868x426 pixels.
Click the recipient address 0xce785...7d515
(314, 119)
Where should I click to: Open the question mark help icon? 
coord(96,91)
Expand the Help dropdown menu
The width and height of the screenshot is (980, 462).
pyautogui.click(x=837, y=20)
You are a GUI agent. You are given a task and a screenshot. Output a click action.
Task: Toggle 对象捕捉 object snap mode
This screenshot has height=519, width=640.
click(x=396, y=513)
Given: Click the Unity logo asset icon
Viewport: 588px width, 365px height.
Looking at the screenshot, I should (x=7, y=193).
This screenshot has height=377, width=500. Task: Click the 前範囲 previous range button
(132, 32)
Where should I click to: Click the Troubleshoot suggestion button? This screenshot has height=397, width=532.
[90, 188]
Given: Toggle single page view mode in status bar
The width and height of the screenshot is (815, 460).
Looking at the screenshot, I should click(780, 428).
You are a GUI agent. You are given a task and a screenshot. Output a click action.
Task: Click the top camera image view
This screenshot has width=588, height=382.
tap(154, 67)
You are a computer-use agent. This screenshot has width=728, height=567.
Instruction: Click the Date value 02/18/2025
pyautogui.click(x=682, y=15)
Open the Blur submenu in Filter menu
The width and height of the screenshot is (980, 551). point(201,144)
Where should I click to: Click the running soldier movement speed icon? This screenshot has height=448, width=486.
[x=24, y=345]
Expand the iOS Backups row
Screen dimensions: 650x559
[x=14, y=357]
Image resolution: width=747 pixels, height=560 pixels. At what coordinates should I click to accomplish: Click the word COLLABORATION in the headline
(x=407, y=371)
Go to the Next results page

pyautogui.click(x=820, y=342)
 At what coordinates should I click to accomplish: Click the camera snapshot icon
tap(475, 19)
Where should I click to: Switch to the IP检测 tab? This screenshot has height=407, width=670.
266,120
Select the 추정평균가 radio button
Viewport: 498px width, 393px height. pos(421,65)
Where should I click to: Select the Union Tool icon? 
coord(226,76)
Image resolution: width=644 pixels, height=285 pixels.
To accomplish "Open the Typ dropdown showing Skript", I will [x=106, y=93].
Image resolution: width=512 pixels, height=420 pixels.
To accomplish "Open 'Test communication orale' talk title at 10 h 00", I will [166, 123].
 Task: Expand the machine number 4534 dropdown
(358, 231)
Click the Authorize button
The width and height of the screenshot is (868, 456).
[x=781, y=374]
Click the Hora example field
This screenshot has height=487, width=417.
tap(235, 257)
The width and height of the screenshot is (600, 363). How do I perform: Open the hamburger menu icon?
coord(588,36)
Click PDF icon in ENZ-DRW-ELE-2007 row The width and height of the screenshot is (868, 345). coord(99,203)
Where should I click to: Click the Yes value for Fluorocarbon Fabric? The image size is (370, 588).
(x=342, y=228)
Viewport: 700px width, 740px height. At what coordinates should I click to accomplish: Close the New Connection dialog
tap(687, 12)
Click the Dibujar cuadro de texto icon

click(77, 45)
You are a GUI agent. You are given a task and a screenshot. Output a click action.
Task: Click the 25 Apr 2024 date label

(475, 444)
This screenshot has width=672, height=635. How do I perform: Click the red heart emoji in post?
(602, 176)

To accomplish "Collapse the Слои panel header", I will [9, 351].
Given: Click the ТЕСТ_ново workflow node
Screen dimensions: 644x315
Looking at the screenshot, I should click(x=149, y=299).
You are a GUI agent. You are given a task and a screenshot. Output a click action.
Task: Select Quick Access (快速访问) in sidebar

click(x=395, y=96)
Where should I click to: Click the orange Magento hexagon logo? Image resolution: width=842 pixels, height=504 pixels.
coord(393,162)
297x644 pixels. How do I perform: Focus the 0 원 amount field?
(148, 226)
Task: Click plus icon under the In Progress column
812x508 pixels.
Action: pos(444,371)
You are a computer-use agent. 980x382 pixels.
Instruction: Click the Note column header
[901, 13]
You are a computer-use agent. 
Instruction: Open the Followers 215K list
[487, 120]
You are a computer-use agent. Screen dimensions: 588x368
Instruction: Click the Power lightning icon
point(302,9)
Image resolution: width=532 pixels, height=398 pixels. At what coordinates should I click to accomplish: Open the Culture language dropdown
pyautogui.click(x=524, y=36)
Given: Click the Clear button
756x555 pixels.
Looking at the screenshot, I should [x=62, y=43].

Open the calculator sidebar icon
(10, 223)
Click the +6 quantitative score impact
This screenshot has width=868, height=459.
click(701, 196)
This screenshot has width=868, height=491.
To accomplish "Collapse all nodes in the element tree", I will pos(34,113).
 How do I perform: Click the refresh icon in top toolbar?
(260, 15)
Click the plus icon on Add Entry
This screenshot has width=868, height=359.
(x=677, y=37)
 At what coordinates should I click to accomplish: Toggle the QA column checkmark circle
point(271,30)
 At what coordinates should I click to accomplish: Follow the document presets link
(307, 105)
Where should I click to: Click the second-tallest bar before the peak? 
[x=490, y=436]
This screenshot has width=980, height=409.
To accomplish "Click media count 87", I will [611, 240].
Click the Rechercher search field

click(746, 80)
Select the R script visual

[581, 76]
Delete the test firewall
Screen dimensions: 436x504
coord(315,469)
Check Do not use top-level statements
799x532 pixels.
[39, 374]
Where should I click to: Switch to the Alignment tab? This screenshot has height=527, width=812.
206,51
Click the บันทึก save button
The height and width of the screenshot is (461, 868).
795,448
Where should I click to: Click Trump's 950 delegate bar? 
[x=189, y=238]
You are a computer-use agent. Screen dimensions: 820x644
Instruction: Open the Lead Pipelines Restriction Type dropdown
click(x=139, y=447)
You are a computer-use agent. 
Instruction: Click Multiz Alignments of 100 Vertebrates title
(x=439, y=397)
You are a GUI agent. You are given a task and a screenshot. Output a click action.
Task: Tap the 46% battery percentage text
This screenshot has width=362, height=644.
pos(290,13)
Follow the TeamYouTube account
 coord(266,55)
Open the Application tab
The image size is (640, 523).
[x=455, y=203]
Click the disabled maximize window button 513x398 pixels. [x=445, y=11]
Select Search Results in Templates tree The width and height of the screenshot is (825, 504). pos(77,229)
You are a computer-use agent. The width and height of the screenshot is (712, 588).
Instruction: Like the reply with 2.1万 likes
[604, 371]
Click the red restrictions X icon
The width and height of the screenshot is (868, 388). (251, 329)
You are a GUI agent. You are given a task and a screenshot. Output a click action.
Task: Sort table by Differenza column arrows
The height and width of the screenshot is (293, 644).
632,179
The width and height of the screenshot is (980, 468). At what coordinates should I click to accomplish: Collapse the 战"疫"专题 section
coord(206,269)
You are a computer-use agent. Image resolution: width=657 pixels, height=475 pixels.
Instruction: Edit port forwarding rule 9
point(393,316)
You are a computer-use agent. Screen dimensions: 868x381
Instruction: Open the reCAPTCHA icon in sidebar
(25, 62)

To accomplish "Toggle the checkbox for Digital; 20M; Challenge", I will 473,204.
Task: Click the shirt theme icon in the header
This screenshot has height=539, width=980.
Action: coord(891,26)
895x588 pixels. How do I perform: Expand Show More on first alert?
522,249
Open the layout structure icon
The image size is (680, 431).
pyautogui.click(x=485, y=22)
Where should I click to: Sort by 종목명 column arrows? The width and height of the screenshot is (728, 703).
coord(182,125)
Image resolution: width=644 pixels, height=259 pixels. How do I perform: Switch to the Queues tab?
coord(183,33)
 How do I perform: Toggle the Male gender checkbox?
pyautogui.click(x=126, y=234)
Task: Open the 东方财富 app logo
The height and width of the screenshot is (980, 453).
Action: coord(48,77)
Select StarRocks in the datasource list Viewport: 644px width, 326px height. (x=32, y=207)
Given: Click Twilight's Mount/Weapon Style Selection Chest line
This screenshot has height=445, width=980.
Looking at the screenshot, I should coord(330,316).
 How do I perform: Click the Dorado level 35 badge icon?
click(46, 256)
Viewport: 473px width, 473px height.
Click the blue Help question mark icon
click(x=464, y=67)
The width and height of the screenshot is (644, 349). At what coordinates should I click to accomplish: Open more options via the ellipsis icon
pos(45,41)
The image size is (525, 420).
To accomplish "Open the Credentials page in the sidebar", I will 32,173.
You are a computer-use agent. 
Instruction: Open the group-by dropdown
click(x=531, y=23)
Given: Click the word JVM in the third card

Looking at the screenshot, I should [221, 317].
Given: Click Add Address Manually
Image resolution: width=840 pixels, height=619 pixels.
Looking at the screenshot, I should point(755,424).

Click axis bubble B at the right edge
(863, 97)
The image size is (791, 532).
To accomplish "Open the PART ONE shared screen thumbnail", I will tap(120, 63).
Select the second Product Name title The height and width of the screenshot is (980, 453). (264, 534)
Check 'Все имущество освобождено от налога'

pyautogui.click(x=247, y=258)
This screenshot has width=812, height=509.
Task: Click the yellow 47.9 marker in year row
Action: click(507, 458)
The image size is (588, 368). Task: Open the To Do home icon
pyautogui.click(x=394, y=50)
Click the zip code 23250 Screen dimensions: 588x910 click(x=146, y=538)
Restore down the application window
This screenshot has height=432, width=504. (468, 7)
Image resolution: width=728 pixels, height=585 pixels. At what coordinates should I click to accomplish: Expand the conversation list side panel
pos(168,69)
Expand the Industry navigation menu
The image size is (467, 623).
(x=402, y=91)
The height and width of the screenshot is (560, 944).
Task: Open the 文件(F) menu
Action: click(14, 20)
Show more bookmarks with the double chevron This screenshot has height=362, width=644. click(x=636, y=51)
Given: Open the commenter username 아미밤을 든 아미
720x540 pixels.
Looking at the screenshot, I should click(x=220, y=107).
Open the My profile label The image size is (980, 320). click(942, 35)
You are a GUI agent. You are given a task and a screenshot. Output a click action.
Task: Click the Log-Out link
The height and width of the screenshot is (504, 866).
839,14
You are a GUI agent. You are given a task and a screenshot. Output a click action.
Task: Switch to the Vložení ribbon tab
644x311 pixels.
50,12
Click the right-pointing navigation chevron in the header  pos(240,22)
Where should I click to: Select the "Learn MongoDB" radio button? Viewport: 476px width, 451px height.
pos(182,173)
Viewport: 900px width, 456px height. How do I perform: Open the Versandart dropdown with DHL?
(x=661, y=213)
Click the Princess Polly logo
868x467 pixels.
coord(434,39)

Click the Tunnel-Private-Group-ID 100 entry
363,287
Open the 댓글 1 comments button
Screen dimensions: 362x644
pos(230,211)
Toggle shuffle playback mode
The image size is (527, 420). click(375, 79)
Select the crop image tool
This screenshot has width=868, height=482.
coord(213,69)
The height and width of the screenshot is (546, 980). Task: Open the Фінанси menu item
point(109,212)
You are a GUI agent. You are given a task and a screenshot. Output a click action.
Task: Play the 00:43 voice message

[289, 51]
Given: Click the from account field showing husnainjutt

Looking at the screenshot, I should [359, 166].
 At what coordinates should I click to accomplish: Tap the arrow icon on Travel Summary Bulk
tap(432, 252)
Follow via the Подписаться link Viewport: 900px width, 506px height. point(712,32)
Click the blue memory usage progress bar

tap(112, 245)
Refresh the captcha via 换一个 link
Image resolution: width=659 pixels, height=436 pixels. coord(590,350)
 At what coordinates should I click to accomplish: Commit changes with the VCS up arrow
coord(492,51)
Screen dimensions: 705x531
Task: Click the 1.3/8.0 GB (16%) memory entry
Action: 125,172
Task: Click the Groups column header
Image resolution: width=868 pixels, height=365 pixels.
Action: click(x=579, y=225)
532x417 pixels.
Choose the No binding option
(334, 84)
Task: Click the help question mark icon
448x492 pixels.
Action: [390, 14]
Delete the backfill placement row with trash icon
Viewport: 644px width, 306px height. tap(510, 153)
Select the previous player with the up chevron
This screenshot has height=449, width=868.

· · · · · · ·

■ What needs to be done
From the data above, output only the lines between the line containing "895x588 pixels. How" and the line containing "Given: Click Twilight's", inclusive, exactly as written.

■ Solution below
895x588 pixels. How do I perform: Expand Show More on first alert?
522,249
Open the layout structure icon
The image size is (680, 431).
pyautogui.click(x=485, y=22)
Where should I click to: Sort by 종목명 column arrows? The width and height of the screenshot is (728, 703).
coord(182,125)
Image resolution: width=644 pixels, height=259 pixels. How do I perform: Switch to the Queues tab?
coord(183,33)
 How do I perform: Toggle the Male gender checkbox?
pyautogui.click(x=126, y=234)
Task: Open the 东方财富 app logo
The height and width of the screenshot is (980, 453).
Action: coord(48,77)
Select StarRocks in the datasource list Viewport: 644px width, 326px height. (x=32, y=207)
Given: Click Twilight's Mount/Weapon Style Selection Chest line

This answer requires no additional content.